Lesson 3 - Regularization in Deep Learning
On this page
- Welcome to Regularization in Deep Learning
- The Problem: When a Good Score Lies
- Setting Up: Fashion-MNIST
- The Baseline: A Strong but Overfitting CNN
- Regularization Technique 1: Dropout
- Regularization Technique 2: Data Augmentation
- Putting It Together: The Regularized Model
- Reading the Results: Why a Smaller Gap Wins
- Two More Tools to Know
- Practice Exercises
- Summary
- Next Steps
- Keep Building Your Skills
Welcome to Regularization in Deep Learning
In the last lesson you built a convolutional neural network that scored well on Fashion-MNIST. But a high score can hide a problem: a model that memorizes its training data instead of learning general patterns. This lesson teaches you how to recognize that problem and how to fix it with regularization, the family of techniques that keep deep models honest.
By the end of this lesson, you will be able to:
- Recognize overfitting in a CNN by comparing training and validation curves
- Explain what regularization is and why deep models need it
- Apply dropout to randomly disable units during training
- Apply data augmentation with
RandomFlipandRandomTranslationto expand your effective dataset - Understand where batch normalization and early stopping fit in
- Judge a model by the train/validation gap, not just raw test accuracy
You should be comfortable building and training a CNN in Keras, as covered in the previous lesson, and know basic NumPy. Let’s begin.
The Problem: When a Good Score Lies
Imagine you train a CNN and it reaches 95 percent accuracy on the data it learned from. That sounds excellent. But when you show it new images it has never seen, it only gets 88 percent right. The model did not learn what a sneaker looks like; it partly memorized the specific sneakers in your training set.
This is overfitting: the model fits the training data too closely, capturing noise and quirks that do not transfer to new examples. The opposite failure, underfitting, happens when a model is too simple to capture the real pattern at all. The goal sits between them: a model that learns the genuine structure and generalizes to unseen data.
Deep networks are especially prone to overfitting because they have enormous capacity. A CNN can easily have millions of parameters, far more than the number of training images. With that much capacity, the network has more than enough room to memorize.
How to Spot Overfitting
You diagnose overfitting by training with a validation set, a slice of data the model does not learn from, and watching two curves over the training epochs:
- Training accuracy: how well the model does on data it learns from.
- Validation accuracy: how well it does on held-out data.

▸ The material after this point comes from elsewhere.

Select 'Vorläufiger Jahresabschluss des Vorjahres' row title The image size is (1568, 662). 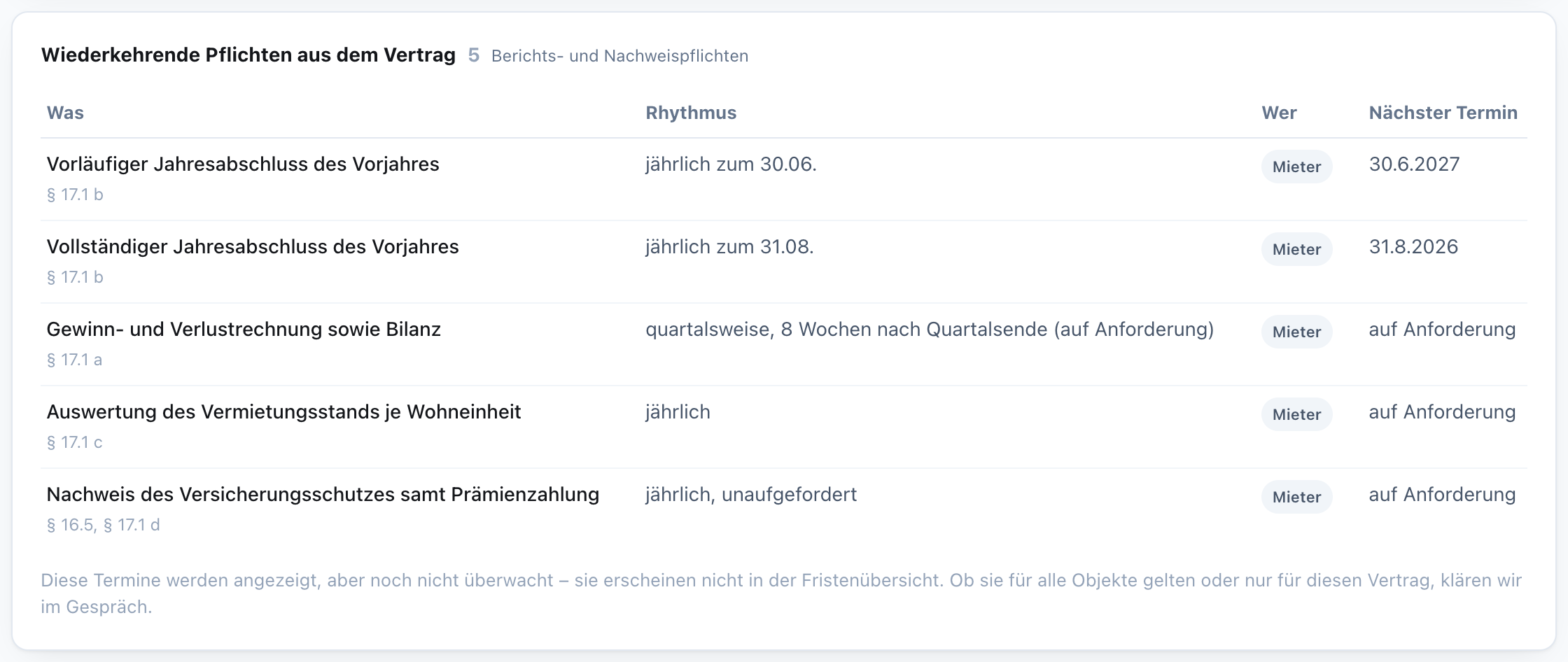(243, 164)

Early in training both curves rise together. That is healthy learning. The warning sign appears when the training curve keeps climbing while the validation curve flattens or drops. The growing distance between them is the train/validation gap, and a widening gap is the signature of overfitting.
The gap is what matters
A model with 99 percent training accuracy and 99 percent validation accuracy is wonderful. A model with 99 percent training accuracy and 80 percent validation accuracy is overfitting badly, even though its training number looks better. Always read the two curves together, never the training number alone.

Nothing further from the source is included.